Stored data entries

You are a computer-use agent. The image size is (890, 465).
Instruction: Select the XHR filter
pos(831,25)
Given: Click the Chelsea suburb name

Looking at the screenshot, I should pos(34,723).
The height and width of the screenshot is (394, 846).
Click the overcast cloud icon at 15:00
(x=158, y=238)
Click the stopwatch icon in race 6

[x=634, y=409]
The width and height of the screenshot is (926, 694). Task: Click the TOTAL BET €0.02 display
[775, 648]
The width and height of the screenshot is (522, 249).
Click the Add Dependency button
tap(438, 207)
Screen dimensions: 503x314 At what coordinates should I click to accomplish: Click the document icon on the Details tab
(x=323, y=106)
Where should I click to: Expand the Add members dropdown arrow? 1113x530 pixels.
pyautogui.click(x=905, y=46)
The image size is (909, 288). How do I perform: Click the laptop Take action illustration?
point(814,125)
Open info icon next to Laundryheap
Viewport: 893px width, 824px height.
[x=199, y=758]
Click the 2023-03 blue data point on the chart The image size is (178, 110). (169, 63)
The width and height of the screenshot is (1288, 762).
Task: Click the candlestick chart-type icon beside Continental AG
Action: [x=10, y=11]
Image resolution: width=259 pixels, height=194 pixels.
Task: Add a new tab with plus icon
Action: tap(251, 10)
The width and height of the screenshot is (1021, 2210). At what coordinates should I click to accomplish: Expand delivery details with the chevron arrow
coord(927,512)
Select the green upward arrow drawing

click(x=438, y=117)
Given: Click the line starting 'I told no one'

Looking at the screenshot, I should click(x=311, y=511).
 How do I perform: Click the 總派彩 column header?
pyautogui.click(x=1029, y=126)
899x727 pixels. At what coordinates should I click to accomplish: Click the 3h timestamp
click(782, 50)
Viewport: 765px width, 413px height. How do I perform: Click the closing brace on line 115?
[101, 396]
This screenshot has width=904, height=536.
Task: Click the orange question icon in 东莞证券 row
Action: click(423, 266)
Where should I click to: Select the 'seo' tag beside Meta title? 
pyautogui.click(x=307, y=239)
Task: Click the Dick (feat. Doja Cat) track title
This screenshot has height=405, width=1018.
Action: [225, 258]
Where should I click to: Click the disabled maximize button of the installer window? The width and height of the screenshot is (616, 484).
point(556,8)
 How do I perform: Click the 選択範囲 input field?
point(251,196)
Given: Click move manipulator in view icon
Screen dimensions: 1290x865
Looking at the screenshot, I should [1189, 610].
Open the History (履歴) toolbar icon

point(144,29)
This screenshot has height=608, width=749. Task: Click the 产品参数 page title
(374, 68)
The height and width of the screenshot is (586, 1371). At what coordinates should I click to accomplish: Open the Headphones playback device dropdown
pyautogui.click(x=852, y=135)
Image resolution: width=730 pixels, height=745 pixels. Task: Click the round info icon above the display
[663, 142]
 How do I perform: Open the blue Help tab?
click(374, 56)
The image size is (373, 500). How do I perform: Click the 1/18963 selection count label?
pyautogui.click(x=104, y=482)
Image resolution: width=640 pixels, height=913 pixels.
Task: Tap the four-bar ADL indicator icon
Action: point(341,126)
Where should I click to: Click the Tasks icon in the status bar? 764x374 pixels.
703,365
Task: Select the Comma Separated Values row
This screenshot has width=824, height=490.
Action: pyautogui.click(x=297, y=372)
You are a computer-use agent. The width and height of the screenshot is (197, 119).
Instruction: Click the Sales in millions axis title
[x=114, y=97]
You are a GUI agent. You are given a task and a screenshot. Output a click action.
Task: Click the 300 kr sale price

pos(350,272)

* What is required
The requested lines run from the one with "This screenshot has width=824, height=490." through the last line of the records. Return them exactly.

* Result for this exercise
This screenshot has width=824, height=490.
Action: pyautogui.click(x=297, y=372)
You are a computer-use agent. The width and height of the screenshot is (197, 119).
Instruction: Click the Sales in millions axis title
[x=114, y=97]
You are a GUI agent. You are given a task and a screenshot. Output a click action.
Task: Click the 300 kr sale price

pos(350,272)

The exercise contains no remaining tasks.